Bruce Levenson (John Bazemore, AP)
Less than a year after Donald Sterling was forced by NBA Commissioner Adam Silver to sell his interest in the Los Angeles Clippers and banned for life from the NBA after remarks he made to, and recorded by, his daughter, an inflammatory email written by Atlanta Hawks principal owner Bruce Levenson became public.  Levenson announced he will voluntarily step aside (and pocket hundreds of millions of dollars in doing so when the transfer of ownership is completed).   Silver addressed the Sterling incident quickly and unequivocally, setting a no-tolerance stance for owners who degrade the NBA, its players and fans with racist attitudes. 

Ray Rice
The NFL (along with the Baltimore Ravens, the Atlantic County, New Jersey prosecutor’s office and others) grossly mishandled the Ray Rice incident.  When Rice admitted to knocking out then-fiancée (now wife) Janay Parker after cable TV channel TMZ aired security-camera video showing the Ravens’ star running back dragging his unconscious wife out of an Atlantic City hotel elevator, Atlantic County prosecutors gave Ray the opportunity to participate in a counseling program instead of facing a trial for domestic-violence charges.  The NFL handed Rice a two-game suspension and Ravens ownership and management chose to do nothing.  Nike, which paid Rice $1.6 million a year in endorsement fees, stuck by him.  Only after TMZ broadcast the now-viral inside-the-elevator footage did the NFL, the Ravens and Nike take strong action.  The Ravens cut Rice, the NFL indefinitely extended his suspension and Nike ended its relationship with him.  The second video didn’t reveal anything new, other than to show in gruesome detail the blow we knew Rice threw that resulted in what we saw in the first video: Ms. Parker lying crumpled on the elevator floor. 
Roger Goodell (Brendan Hoffman/Getty Images)

NFL Commissioner Roger Goodell claims no one in the Commissioner’s Office had access to the tape before it ran ad nauseam on TMZ and then every other outlet in the country, and he has hired former FBI Director Robert Mueller to conduct an investigation into the matter.  Nobody I have spoken to about it believes the NFL didn’t see it, and neither do I, despite Goodell’s repeated denials.  But really, it doesn’t matter, not at all.  He knew Rice knocked out his girlfriend and give him a slap on the wrist for it. 

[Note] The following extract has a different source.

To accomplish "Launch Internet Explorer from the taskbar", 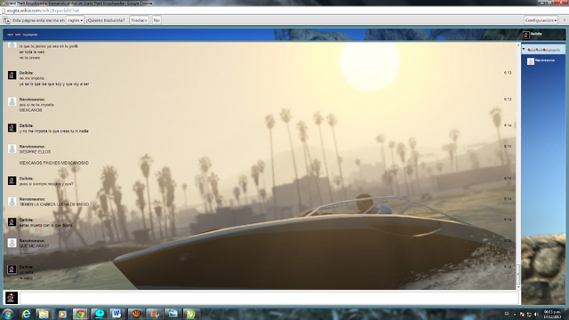I will click(x=26, y=314).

Is it fair to hold Goodell accountable for not reacting more strongly the first time around?  After all, Janay Parker has stoutly defended him, and prosecutors didn’t go after him.  (And, by the way, prosecutors acknowledge that they did have the inside-the-elevator video.)

Yes, Goodall blew it.  He should go, and right away.  The NFL has a culture problem rooted in violence that is tarnishing its brand.  The commissioner showed poor judgment in his initial response to the latest attack on the reputation of the NFL, and he has lost credibility with those of us who think the head of the NFL had the power, if not the will, to obtain the video.   

Whether it is animal cruelty, as with Michael Vick, or on-field violence, such as the play of those who have shown a pattern of seeming to try to injure their opponents, such as Washington free safety Brandon Meriwether, or domestic violence, the NFL does seem to recognize the problem.  But in the case of Ray Rice, it sent the wrong message.  You can’t make fundamental shifts in an institutional culture with incremental changes.  A two-game suspension for punching a woman so hard it knocks her out?  If that was the standard, what would be the standard for a player who rapes a woman—a three-game time-out?